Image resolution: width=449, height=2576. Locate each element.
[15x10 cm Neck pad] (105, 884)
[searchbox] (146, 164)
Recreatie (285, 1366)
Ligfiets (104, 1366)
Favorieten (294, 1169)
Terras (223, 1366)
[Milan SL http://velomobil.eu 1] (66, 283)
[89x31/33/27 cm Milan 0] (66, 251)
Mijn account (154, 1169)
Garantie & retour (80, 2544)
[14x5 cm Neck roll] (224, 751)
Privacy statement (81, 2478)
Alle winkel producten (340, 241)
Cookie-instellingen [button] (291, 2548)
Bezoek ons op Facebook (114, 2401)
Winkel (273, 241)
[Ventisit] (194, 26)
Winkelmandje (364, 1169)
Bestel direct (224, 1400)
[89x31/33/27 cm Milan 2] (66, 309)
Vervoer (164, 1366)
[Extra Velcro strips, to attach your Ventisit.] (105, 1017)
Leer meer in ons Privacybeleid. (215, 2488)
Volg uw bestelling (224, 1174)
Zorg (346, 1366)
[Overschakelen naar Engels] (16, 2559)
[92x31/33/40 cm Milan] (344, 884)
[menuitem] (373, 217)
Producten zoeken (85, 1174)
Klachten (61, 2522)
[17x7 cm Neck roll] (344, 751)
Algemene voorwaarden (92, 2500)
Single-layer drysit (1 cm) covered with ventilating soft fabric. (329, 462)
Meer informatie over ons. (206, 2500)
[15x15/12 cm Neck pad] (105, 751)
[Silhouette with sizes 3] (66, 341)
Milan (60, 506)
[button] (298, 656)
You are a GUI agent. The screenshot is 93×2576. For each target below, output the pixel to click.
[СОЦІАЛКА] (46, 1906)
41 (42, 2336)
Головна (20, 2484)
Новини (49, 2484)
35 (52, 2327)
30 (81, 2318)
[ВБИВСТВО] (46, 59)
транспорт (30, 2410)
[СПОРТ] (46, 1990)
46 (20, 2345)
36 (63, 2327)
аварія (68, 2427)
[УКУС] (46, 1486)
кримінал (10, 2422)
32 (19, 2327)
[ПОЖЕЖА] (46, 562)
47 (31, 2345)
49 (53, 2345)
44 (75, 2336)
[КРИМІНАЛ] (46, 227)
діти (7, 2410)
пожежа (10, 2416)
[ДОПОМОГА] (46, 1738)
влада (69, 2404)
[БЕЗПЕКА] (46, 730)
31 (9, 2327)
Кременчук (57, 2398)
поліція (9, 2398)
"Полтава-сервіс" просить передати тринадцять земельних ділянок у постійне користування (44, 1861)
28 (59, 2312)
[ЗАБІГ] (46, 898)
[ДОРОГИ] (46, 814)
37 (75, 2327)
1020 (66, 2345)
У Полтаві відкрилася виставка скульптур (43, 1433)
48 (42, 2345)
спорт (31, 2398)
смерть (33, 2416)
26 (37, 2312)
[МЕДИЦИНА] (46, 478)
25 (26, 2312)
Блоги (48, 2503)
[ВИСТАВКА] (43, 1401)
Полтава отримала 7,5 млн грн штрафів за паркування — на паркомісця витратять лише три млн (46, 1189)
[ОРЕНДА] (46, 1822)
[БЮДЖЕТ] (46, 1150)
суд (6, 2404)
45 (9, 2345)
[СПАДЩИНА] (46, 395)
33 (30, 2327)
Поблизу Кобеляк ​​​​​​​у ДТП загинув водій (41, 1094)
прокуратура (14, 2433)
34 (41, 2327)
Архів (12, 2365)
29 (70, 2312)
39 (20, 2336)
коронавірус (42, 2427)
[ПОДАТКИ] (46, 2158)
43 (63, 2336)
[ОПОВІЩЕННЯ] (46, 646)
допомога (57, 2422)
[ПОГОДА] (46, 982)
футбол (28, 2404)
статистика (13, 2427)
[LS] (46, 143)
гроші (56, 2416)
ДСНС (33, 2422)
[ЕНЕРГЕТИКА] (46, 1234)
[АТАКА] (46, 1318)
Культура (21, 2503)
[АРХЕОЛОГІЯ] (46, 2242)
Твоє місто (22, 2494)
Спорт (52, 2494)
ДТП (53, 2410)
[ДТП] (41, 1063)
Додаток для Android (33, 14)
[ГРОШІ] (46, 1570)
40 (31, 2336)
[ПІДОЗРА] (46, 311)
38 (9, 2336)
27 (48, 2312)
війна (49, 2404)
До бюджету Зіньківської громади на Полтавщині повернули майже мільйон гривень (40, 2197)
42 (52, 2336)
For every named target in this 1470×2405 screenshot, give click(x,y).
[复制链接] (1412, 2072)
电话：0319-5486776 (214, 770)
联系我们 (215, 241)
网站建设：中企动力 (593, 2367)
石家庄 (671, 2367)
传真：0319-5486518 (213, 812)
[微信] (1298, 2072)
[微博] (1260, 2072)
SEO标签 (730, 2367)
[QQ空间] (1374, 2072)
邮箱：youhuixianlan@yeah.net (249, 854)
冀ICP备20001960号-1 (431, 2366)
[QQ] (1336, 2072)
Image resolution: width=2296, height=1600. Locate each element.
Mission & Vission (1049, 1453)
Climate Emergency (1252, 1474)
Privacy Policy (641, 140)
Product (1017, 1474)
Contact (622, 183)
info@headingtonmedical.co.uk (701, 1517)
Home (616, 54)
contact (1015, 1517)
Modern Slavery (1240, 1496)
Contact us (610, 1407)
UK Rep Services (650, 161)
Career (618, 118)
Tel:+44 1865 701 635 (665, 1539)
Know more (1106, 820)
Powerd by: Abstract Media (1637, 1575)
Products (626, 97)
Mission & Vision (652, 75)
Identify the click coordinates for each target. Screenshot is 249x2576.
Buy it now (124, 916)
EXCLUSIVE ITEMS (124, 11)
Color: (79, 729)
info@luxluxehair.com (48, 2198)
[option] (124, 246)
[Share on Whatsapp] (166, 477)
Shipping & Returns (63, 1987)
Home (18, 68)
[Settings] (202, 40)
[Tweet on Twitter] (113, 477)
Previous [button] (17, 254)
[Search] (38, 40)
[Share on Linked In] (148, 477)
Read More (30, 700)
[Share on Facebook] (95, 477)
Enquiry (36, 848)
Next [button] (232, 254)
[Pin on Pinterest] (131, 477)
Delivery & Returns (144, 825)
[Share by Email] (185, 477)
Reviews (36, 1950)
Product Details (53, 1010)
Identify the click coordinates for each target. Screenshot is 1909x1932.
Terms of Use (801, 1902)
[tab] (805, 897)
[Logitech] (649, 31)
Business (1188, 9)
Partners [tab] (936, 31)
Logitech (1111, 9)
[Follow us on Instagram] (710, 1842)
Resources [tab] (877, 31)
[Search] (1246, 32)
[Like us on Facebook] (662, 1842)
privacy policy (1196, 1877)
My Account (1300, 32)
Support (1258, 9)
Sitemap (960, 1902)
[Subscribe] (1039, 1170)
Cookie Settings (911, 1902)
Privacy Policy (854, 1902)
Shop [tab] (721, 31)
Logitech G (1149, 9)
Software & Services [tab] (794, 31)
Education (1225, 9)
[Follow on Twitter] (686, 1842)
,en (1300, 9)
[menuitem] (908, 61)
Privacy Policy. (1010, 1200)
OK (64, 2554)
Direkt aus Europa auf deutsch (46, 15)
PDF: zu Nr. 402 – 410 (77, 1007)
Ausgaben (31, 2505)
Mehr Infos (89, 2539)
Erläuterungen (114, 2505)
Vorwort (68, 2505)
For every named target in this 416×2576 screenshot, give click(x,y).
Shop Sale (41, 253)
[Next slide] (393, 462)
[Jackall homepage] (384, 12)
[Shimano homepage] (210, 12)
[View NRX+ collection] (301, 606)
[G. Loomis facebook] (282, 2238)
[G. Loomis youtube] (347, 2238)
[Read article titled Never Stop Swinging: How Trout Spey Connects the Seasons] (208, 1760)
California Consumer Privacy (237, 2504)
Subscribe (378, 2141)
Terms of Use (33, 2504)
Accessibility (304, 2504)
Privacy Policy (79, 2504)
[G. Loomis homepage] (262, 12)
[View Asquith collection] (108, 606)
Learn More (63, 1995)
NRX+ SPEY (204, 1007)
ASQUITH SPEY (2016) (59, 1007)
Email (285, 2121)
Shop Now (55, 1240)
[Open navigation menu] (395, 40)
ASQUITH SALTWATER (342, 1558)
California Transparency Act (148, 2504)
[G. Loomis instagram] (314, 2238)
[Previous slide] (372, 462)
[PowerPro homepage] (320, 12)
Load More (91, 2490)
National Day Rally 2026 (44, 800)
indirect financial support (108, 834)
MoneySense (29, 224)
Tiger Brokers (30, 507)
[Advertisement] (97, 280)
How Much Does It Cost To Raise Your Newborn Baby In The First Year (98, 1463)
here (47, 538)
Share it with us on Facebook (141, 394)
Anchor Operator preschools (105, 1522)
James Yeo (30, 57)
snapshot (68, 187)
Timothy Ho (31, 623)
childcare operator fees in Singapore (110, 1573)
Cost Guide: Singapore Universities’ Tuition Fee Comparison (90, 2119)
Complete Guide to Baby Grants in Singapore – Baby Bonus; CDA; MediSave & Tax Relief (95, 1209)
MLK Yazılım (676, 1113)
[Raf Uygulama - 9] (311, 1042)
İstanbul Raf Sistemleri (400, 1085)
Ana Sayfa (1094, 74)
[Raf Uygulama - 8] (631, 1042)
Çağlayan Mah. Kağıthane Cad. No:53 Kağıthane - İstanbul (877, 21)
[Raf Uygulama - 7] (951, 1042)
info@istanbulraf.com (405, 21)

******

**Work to complete**
Only the lines that contain the string "with" should be copied from the entries above.

**Answer**
Single-layer drysit (1 cm) covered with ventilating soft fabric. (329, 462)
[Silhouette with sizes 3] (66, 341)
Share it with us on Facebook (141, 394)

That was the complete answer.